The dual roles of DNA-PKcs, NBS1, and TRF2 proteins in DNA repair and telomere end-capping

Abstract

Telomeres are the nucleoprotein structures located at the ends of linear chromosomes that distinguish naturally occurring chromosome ends from DNA double-strand breaks (DSBs). The ability to properly distinguish telomeres as such is critical to long term cellular survival as failure to do so can result in genomic instability and favor the progression towards cancer, cellular senescence or apoptosis. Cells unable to efficiently cap their chromosome ends are recognized cytogenetically as dicentric chromosomes which maintain telomere sequence at the point of fusion (telomere fusions).
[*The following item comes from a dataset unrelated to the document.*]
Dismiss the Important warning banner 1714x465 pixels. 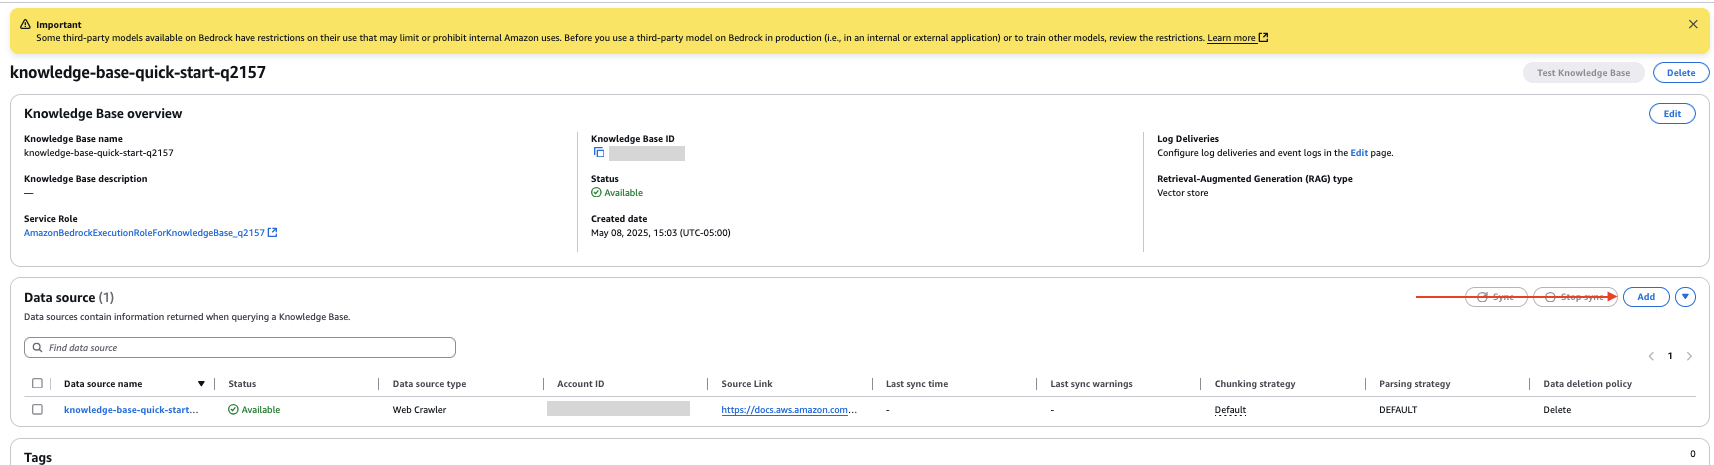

It has been shown that deficiencies in Telomere Repeat Binding Factor 2 (TRF2), a telomere binding protein, results in massive telomere dysfunction characterized by high numbers of telomere fusions, thus establishing TRF2 as an essential telomere end-capping protein. Surprisingly, TRF2 is rapidly and abundantly recruited to laser microbeam-induced damage, implicating this telomere protein in the early cellular response to DNA damage. We demonstrate that TRF2 is, in fact, not recruited to localized IR- or UV-induced DNA damage, arguing against a role for TRF2 in the DNA damage response, as well as illustrating important differences between damage produced by laser microbeams, as compared to other types of radiation. An abundance of evidence, however, confirms significant overlap between DNA repair proteins and telomeres. Most strikingly, deficiencies of key proteins involved in the cellular response to DNA damage, particularly the catalytic subunit of the DNA dependent protein kinase (DNA-PKcs), also lead to the formation of telomere fusions, suggesting a role for these proteins in telomere end-capping. We show here that auto-phosphorylation of DNA-PKcs is critical for its function at telomeres, as well as establish the utility of the BALB/c mouse in investigating the contribution of telomere dysfunction in driving genomic instability. NBS1, a homologous recombination (HR) protein critical in the cell's initial response to damage, has also been implicated in telomere end-capping. We demonstrate that cells depleted of NBS1 show an increase in telomere associations. Overall, this study helps to further clarify the complex interplay between DNA repair proteins and telomeres.